Rudy Aernoudt
2025: l’année de la stagflation
La politique de Trump, les tensions géopolitiques persistantes en Ukraine, au Liban, à Gaza et en mer Rouge, ainsi que les déficits budgétaires de nombreux pays européens, sont autant d’ingrédients qui indiquent que l’on pourrait entrer dans une année de stagflation.
Prédire l’avenir économique est un exploit, et 70% des prévisions de croissance et d’inflation de la Fed sont erronées. Pourtant, nous pensons qu’il y a suffisamment d’éléments pour suggérer que notre économie va stagner. Dans le même temps, la pression sur les prix se maintient. La stagflation nous guette donc.
Les prévisions de la plupart des institutions internationales ne sont pas très réjouissantes pour l’Europe. Selon le FMI et la Commission européenne, la croissance devrait y être de 1,5%. Pour la période 2025-2029, la croissance ne serait que de 1,0 %, selon le think tank The Conference Board. Cependant, ces études ont toutes été menées avant l’élection de Trump. Ce dernier a menacé l’Europe d’une augmentation des droits de douane de 10 à 20%. Cela pourrait rester une simple menace, mais si cette augmentation était effective, elle aurait un impact pernicieux sur la croissance économique. La Commission européenne estime qu’avec un tarif universel de 10%, les exportations vers les États-Unis pourraient chuter de près d’un tiers. Traduit en PIB, cela réduirait la croissance de 1,3 point de pourcentage. La BNB a également calculé qu’un tarif douanier réciproque de 10% entre l’Amérique et la Belgique réduirait notre croissance de 1%. Si un tarif de 10% est introduit, on peut dire que l’Europe, et la Belgique, connaîtront une croissance quasi nulle dans les années à venir.
Nous devons principalement la faible inflation de la dernière décennie aux importations chinoises bon marché.

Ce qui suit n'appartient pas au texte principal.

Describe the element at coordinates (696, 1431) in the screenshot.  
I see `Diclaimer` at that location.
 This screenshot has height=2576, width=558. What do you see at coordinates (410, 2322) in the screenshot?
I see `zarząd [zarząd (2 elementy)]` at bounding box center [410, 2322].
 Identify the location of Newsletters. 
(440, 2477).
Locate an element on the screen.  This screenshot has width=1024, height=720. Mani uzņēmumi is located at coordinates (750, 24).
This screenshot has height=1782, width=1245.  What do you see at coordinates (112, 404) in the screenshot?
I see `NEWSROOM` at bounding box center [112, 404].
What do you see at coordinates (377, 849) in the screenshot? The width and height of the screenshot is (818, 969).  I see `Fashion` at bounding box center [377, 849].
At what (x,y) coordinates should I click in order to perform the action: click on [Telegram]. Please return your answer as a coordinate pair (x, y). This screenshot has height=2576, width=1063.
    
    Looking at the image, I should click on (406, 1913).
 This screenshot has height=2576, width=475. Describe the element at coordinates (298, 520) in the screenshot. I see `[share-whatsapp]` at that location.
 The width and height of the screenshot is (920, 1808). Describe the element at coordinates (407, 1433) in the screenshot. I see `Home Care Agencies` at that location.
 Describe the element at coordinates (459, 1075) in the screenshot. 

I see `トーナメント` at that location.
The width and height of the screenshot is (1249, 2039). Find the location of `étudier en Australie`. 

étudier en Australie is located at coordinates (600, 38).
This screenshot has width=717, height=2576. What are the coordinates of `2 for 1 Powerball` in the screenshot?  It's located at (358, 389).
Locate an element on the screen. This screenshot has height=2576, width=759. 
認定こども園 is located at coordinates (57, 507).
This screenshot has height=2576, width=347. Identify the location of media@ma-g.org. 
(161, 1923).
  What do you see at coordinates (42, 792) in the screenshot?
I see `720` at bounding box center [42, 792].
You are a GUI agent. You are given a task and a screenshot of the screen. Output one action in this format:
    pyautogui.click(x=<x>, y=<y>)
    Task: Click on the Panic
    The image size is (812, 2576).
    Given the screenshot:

En 2023, l’inflation dans l’UE était encore de 6,4%. Aujourd’hui, elle devrait continuer à baisser, passant de 2,6% en 2024 à 2,4% en 2025 et à 2,0% en 2026. Mais une fois encore, la guerre des tarifs douaniers pourrait mettre des bâtons dans les roues. Un tarif douanier de 10% augmente de toute façon les prix de 10%. Mais toutes les entreprises ne seront pas en mesure de répercuter intégralement cette hausse des tarifs sur les clients. La pression inflationniste sera donc inférieure au tarif. D’autre part, les prix des matières premières et des produits intermédiaires, qui seront également soumis à un tarif douanier, augmenteront également. Et là encore, la spirale salaires-prix reprendra de plus belle.
Le protectionnisme européen à l’égard de la Chine a le même effet. Mais il ne faut pas oublier que de nombreux produits made in Europe contiennent de nombreux composants chinois. Septante-sept pour cent de toutes les batteries dans le monde, par exemple, proviennent de Chine. La batterie représente environ 40% du coût de la voiture électrique. Une batterie plus chère a donc évidemment un impact sur le prix de revient des voitures électriques. Ironie du sort, nous devons en fait la faible inflation de la dernière décennie principalement aux importations bon marché en provenance de Chine.
En résumé, le scénario le plus plausible pour 2025 est une année marquée par la stagflation. Une mauvaise nouvelle, surtout pour les entreprises qui devront faire preuve de créativité pour maintenir leurs marges dans un contexte inflationniste. C’est d’autant plus difficile pour des secteurs comme la chimie ou l’automobile qui sont aux prises avec des surcapacités et sont économiquement contraints de les réduire davantage.